Now that you know how cool fifth freedom flights really are, this is how you find one.
This post originally appeared on Map Happy.
Unsurprisingly, like most things, the best way to find a fifth freedom flight is through Google. It's not really one of those things you can search for all on its own, but it is something you can check for before you book the ticket.
If you have never heard of a fifth freedom flight before, this is essentially what they are in a nutshell:
Fifth freedom flights are normal flights that operate between two different countries, with the difference being that the airline is totally based in a different country than the origin or destination. An example of this would be a British Airways flight from New York to Toronto, or even a New Zealand flight from Los Angeles to London. Think of it as an airline from Country A that flies from Country B to Country C. The main advantage of these flights? They're either usually on better airlines or on better aircrafts than a normal flight.

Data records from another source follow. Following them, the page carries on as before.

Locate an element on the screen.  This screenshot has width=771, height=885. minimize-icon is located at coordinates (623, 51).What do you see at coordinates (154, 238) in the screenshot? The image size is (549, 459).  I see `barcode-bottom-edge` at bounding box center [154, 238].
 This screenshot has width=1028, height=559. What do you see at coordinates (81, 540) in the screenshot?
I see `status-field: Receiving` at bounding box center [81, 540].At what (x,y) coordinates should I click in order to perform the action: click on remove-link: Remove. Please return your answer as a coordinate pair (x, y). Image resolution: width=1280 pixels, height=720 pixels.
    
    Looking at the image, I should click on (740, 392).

The Travel Codex has a brief primer on finding fifth freedom flights, but I'll go a little bit more in-depth in this post. In order to check if there's one along the route you're flying, all you have to do is search "flights from AAA to BBB" directly from the Google homepage. (Insert AAA and BBB with the airport codes of the relevant cities.)

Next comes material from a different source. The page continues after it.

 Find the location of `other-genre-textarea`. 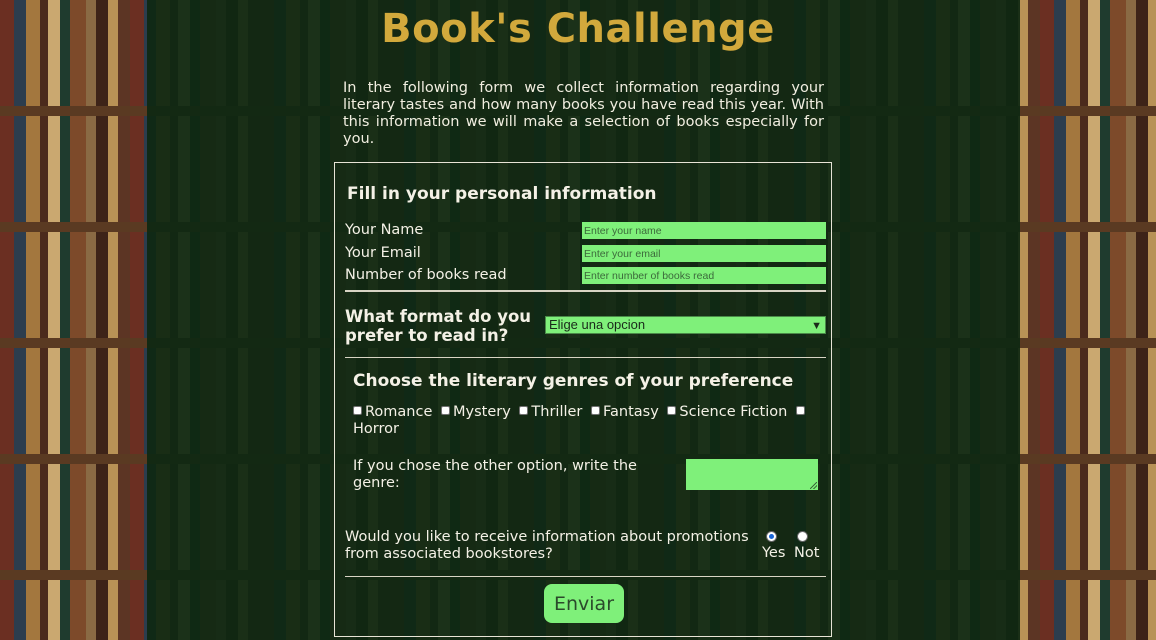

other-genre-textarea is located at coordinates (752, 474).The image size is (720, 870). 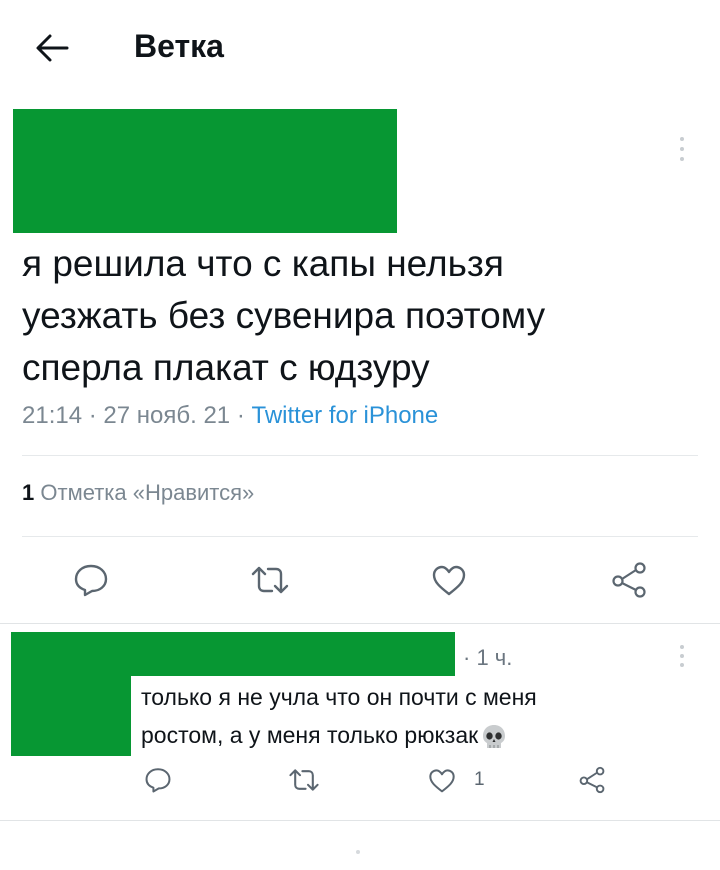 I want to click on redacted-reply-author-name, so click(x=292, y=654).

Once that string is entered, Google will return a series of search results bringing up every flight between those two points and its weekly schedule. The nice thing about this flight list is that it will strip out any codeshares, so you can quickly see what the operating airline is. The only major downside is that Google doesn't account for seasonal schedules, so there might be a few flights missing.
There is a small caveat to this method, though: If you're flying a route that includes a U.S. city (such as LAX to Heathrow) it's better to lead with the foreign city in the search results (Heathrow to LAX) like in the above example. That's because once you lead with an American city, Google returns a search result with significantly less information regarding the weekly schedule and includes all possible codeshares, making it hard to distinguish which airline metal you're actually on.

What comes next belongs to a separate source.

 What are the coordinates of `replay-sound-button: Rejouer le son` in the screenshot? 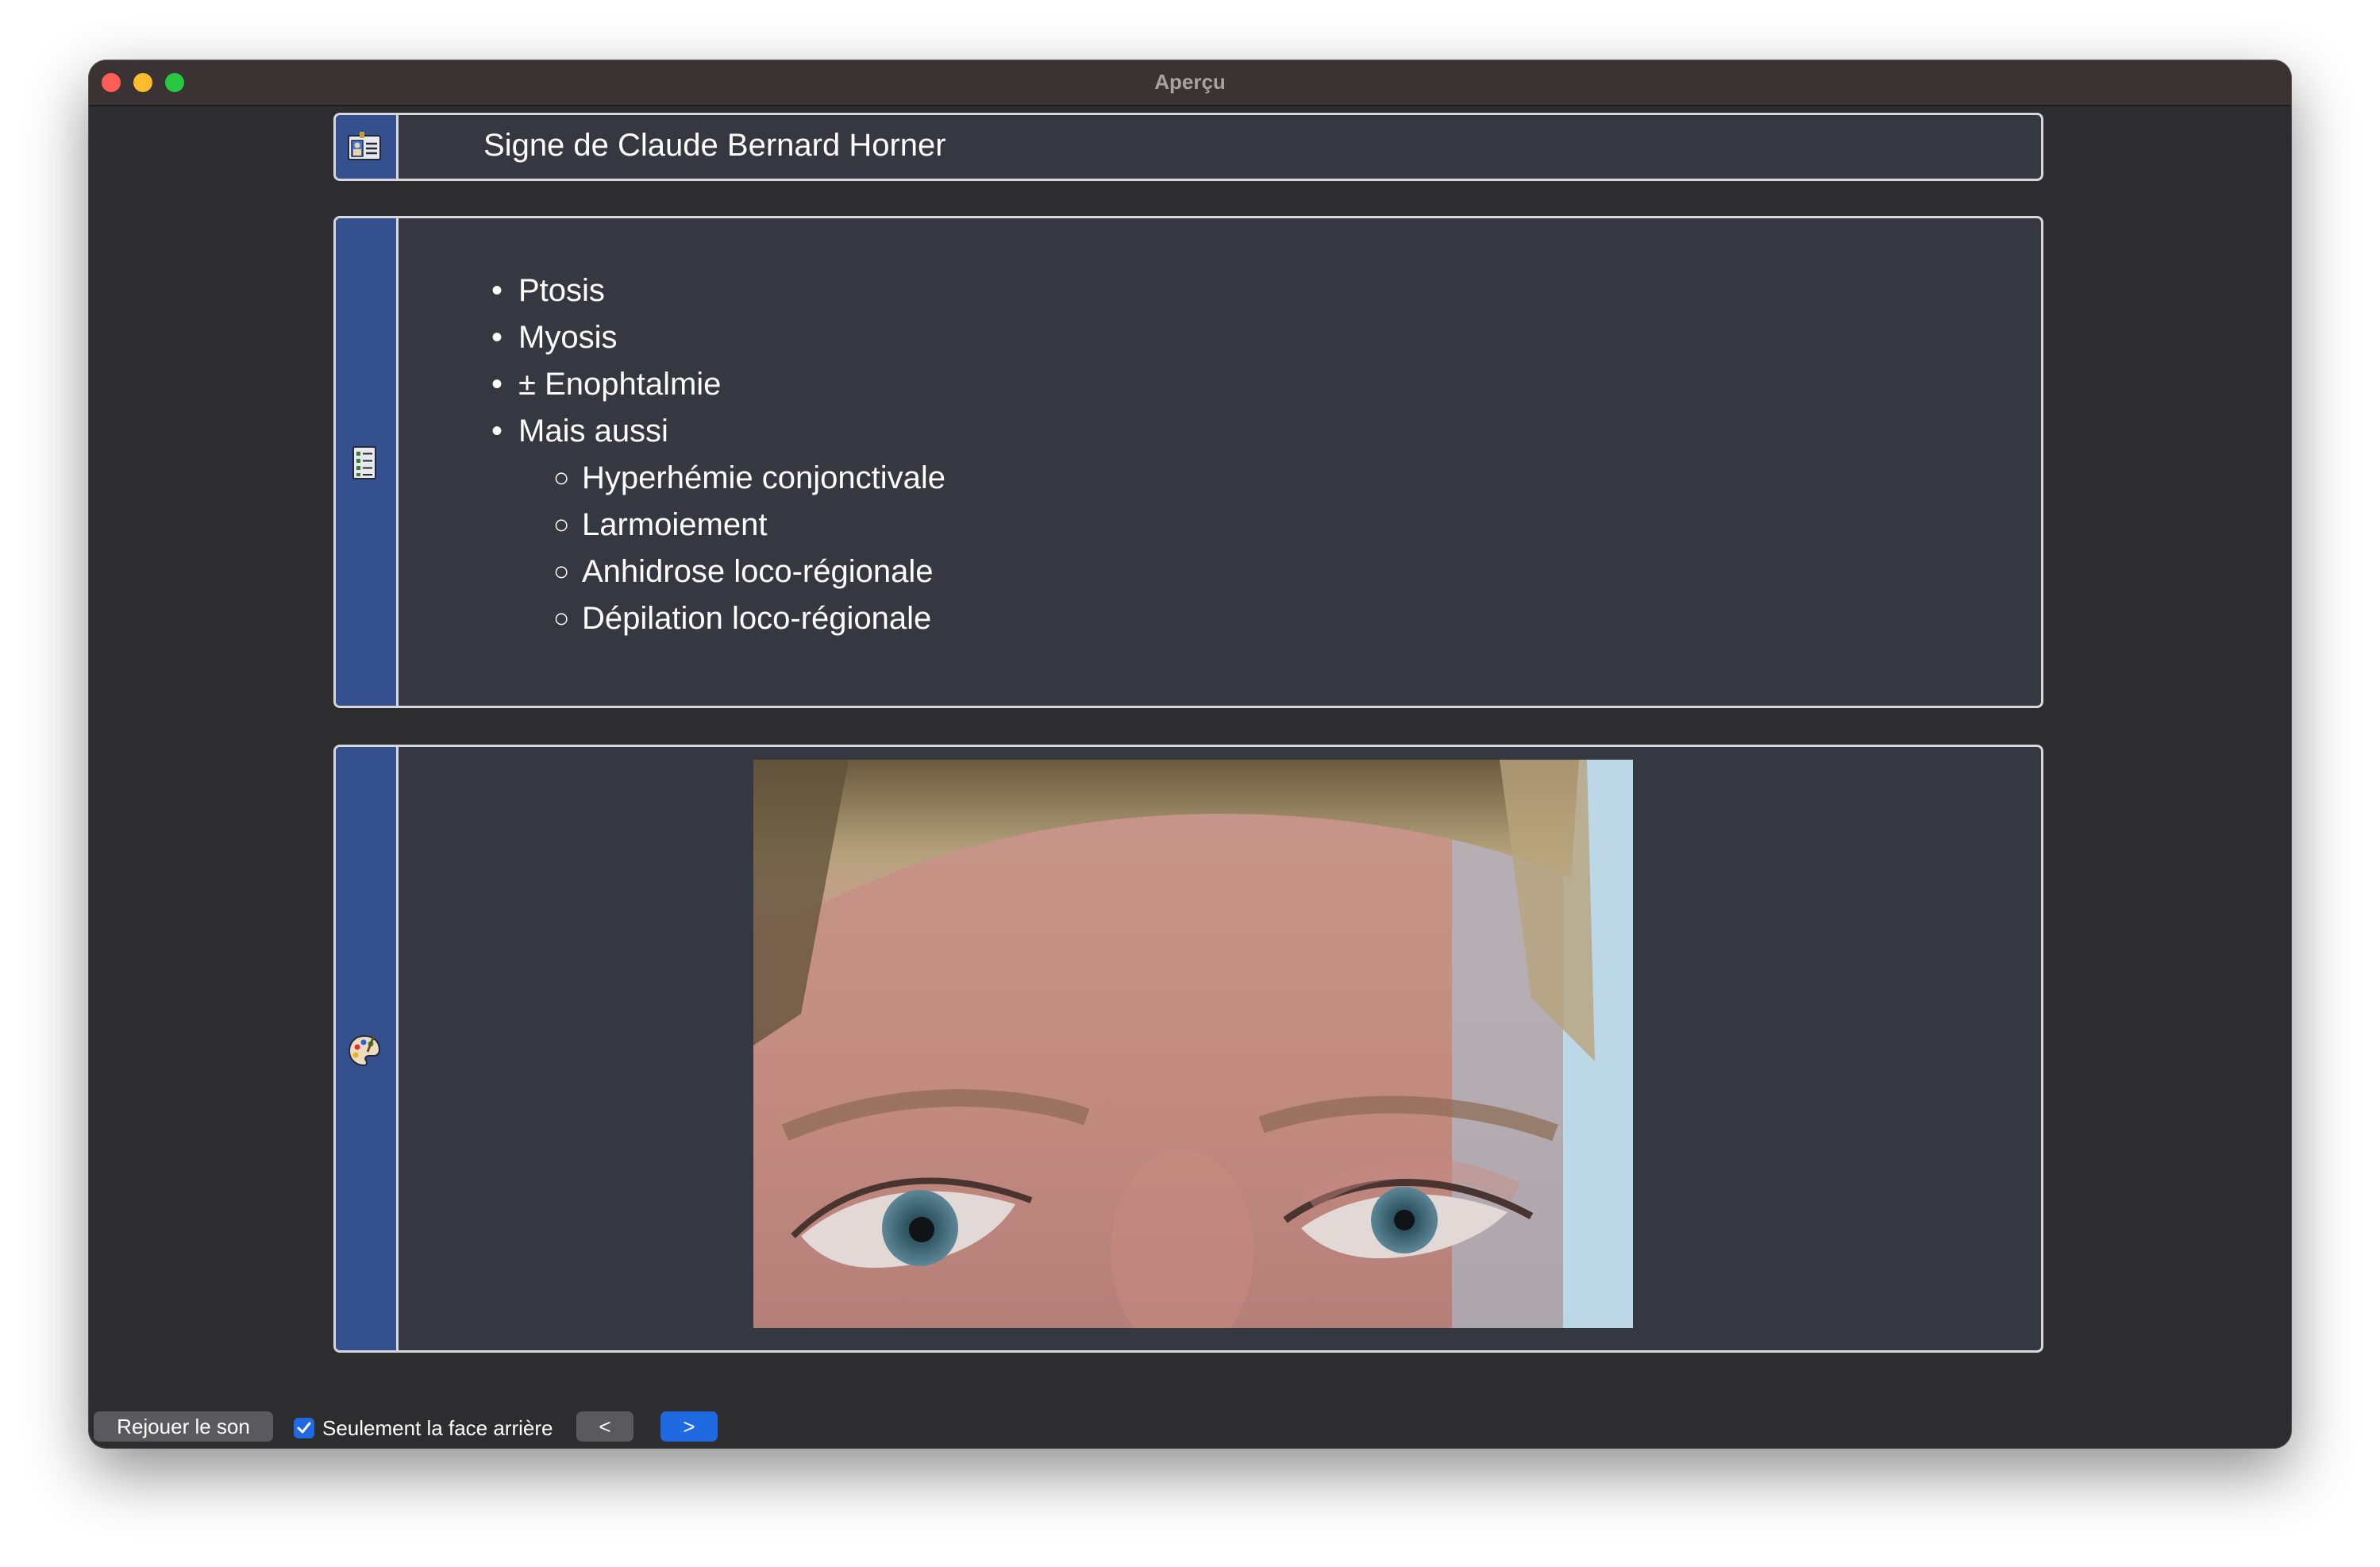 It's located at (184, 1426).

While the dates and times won't be as accurate, you'll be able to confirm, for instance, if Air New Zealand has a LAX to Heathrow flight available. Almost all airlines fly the opposite route.
If that's too much, The Travel Codex has a pretty extensive list of freedom flights on its page. Weekend Blitz also has a list consisting of the longest freedom flights in the world for those who are sort of explicitly into this kind of thing. Personally, my wallet doesn't care too much: It just votes for the best (or cheapest) airline. And, sometimes, that ends up being a fifth freedom flight.